--- Source extract ---

For a sizable portion of nearly two transformative decades, one family surname has competitively dominated tennis and continually inundated its news. Think about how an emerging generation of female players has never known a tour without the headlining Williams sisters, Venus and Serena. (Also read: Serena Williams chases calendar slam)
Some telling perspective on the subject from Garbine Muguruza, 21, who grew up in Venezuela and Spain:
"When I was 4 or 5, I turned on the TV, and they were playing," said Muguruza, Serena's victim in last month's Wimbledon final. "Today, I turn the TV on, and they are still playing.
"So I am saying, how is this possible?"
Who could resist occasionally posing that question since the late 1990s, when the sisters - born 15 months apart, African-American outliers from gritty Compton, California - began to lay siege to a sport historically and overwhelmingly trending wealthy and white?
Back then, there was resistance to the takeover. Nowadays, it is difficult to imagine women's tennis without Venus, 35, its elder stateswoman, and Serena, going on 34 and a U.S. Open title away from completing tennis' first calendar-year Grand Slam since Steffi Graf's in 1988.
The sisters do not need Clarence the Angel to remind them that it's been a wonderful sporting life, though not one without stumbles and setbacks. But the spectating world can grow impatient with the status quo, bored and resentful of its repetition. So let's consider what a Williams-less tour might have been like had Richard Williams, the family patriarch, never created his most improbable blueprint.

---

### Tasks and exercises
1. Set down the passage of the Williams sisters piece word for word, starting with "Back then, there" and going on through "Graf's in 1988.".
2. List every person whose age the Williams sisters piece states, along with the age it gives for each.

--- Record excerpts ---

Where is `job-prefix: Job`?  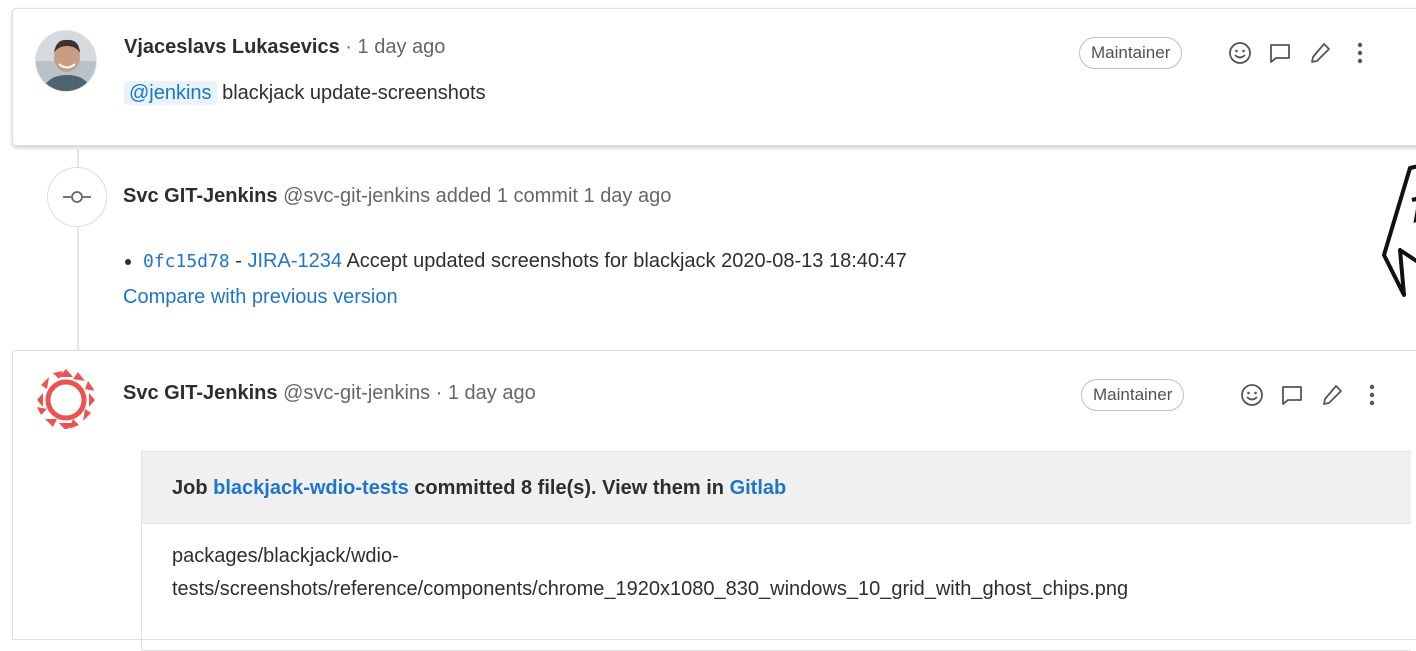
job-prefix: Job is located at coordinates (193, 488).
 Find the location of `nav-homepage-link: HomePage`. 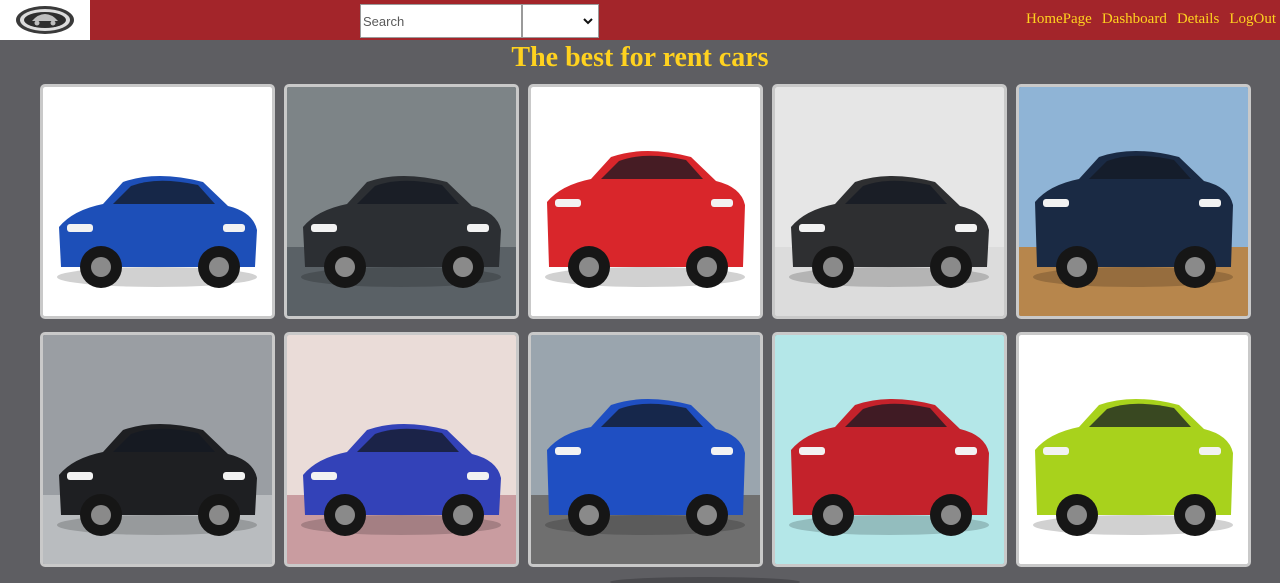

nav-homepage-link: HomePage is located at coordinates (1059, 20).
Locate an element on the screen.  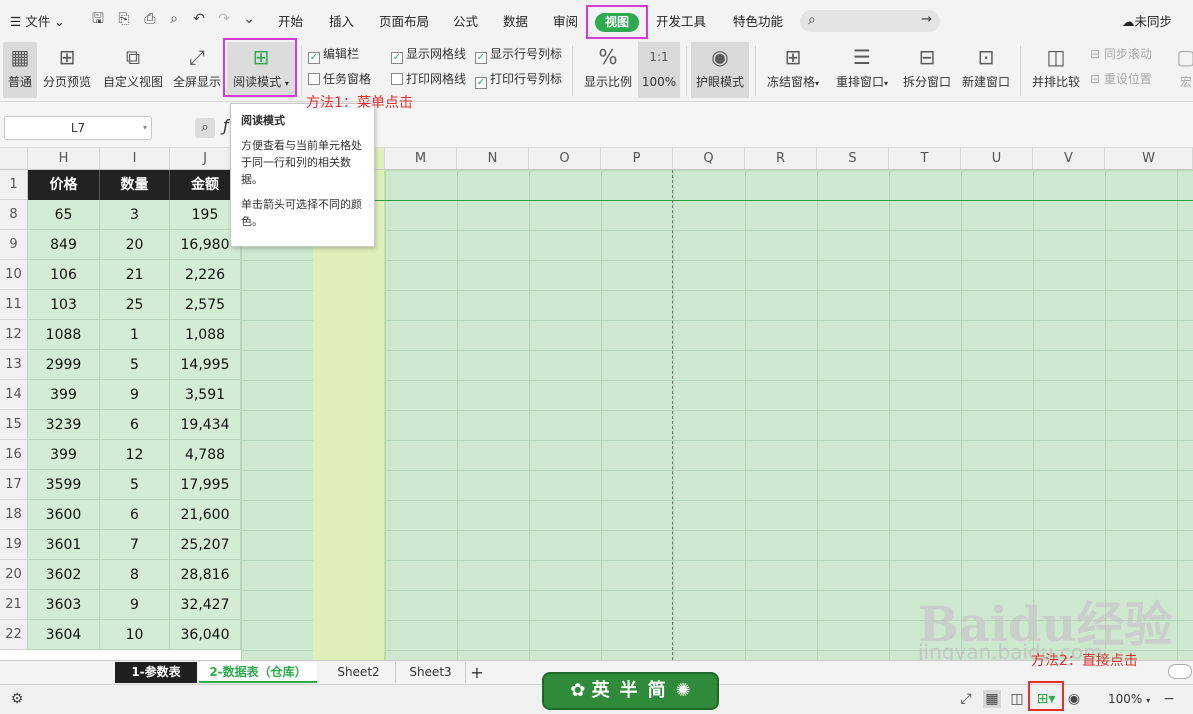
arrange-windows-button: ☰ 重排窗口▾ is located at coordinates (862, 70).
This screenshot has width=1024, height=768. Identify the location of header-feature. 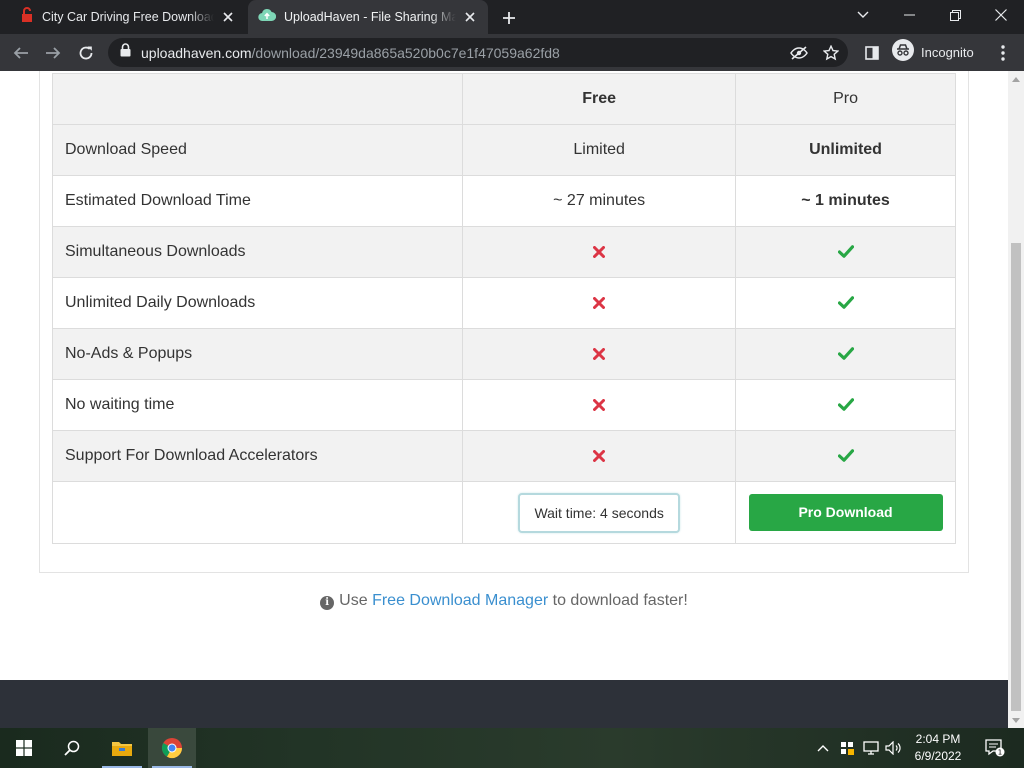
(258, 99).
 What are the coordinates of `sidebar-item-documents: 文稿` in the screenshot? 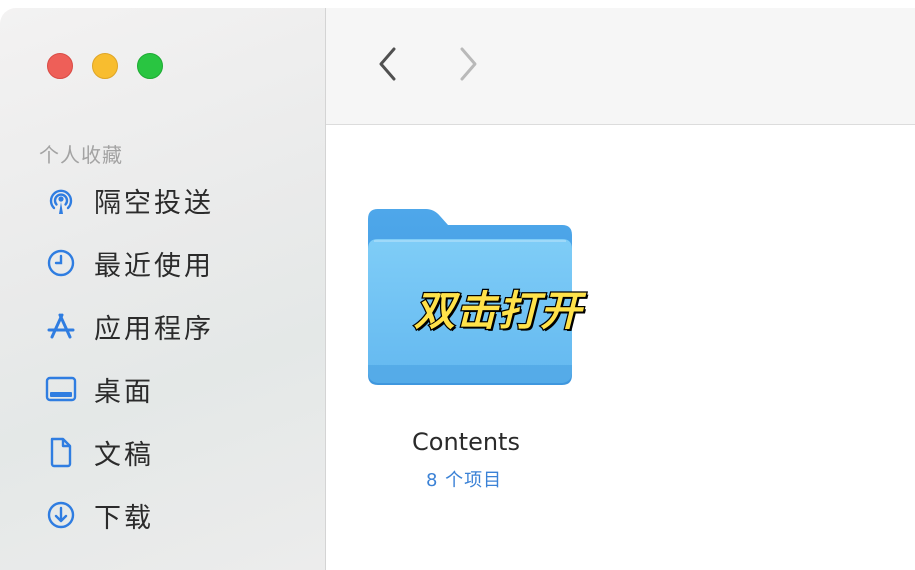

---

### Solutions to the exercise
1.
Back then, there was resistance to the takeover. Nowadays, it is difficult to imagine women's tennis without Venus, 35, its elder stateswoman, and Serena, going on 34 and a U.S. Open title away from completing tennis' first calendar-year Grand Slam since Steffi Graf's in 1988.

2.
- Garbine Muguruza: 21
- Venus: 35
- Serena: going on 34